Although the Institute for Information Security & Privacy hosts Demo Day in the spring semester, the summit was the first opportunity for students to receive feedback on research from industry professionals and investors.

“It’s a good way to say involved in the cybersecurity community,” said Stacey Truex, a SCS Ph.D. student who competed with her project on privacy-preserving decision tree ensembles. “You aren’t going to accomplish anything just staring at your computer on your own.”

Summit attendees voted on the most compelling projects, with the top three receiving $500 cash and immediate advancement to the spring competition. The winners were Majid Ahmadi’s Tackling Cybersecurity Threats in Smart Grids, Karim Farhat’s Internet of Things Security Management Dashboard, and CS student Tony Zhaocheng Tan’s Phish or Fish: Tackling Phishing as a Usability Problem.

The 16 other competitors can still advance to the final round if they attend six coaching sessions between now and April. Some SCS research highlights:

-Privacy Preserving Deep Learning by SCS Ph.D. student Lei Yu: Deep learning has led to breakthroughs in AI from speech recognition to game playing — but by going through big data that often contain sensitive personal information. Yu’s neural network model preserves data privacy by applying differential privacy techniques to training algorithms while stay maintaining accuracy.

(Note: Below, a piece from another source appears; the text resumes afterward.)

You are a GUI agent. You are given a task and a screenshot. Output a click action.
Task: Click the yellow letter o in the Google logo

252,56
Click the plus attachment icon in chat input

-RAIN: Redefinable Attack Investigation with On-Demand Inter-process Information Flow Tracking by SCS Ph.D. student Yang Ji: Detecting advanced cyber attacks requires detailed and accurate investigation. The RAIN system is a precise and fine-grained way to analyze cybercrime because it goes down the instruction level while still maintaining runtime efficiency.

-PrivacyZone: A High Performance and Light-Weight Location Privacy System in the Era of Internet of Things by SCS Ph.D. student Emre Yigitoglu:  Location data is sensitive and continuous location exposure opens the door for potential misuse such as inference about a user’s medical conditions. For example, if a person visited the hospital a lot, location data could expose they might be ill. PrivacyZone provide a suite of algorithms for constructing personalized privacy zones and enforcing privacy protection for mobile users

-Automating Open-Source Software Risk Management with OSSSanitizer by SCS Ph.D. student Ruian Duan: Open-source software eases development for thousands of mobile and desktop applications, but also increases security and legal risks. OSSSanitizer pulls open-source software together from public sources like GitHub or NVD and combs through for license violations or zero day vulnerabilities. The tool’s unique hierarchical indexing makes it accurate and scalable.

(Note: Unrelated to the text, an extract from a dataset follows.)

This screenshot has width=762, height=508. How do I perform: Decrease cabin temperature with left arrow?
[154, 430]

-Phish or Fish: Tackling Phishing as a Usability Problem by undergraduate Tony Zhaocheng Tan: Phishing is often the start of many big breaches, like the Democratic National Convention hack. This project is working with the Office for Information Technology to prevent users from falling for phishing scams by replacing external links with an interstitial page containing site-specific information. This empowers users to make an informed decision about whether a website is safe to visit.

-rtCaptcha: A Real-Time Captcha Based Liveness Detection System by SCS Ph.D. Erkam Uzun: Facial and voice recognition are the future of security but can still be easy to evade using deep learning. rtCaptcha introduces the common screening feature of Captchas to this process, which stalls machines from breaching.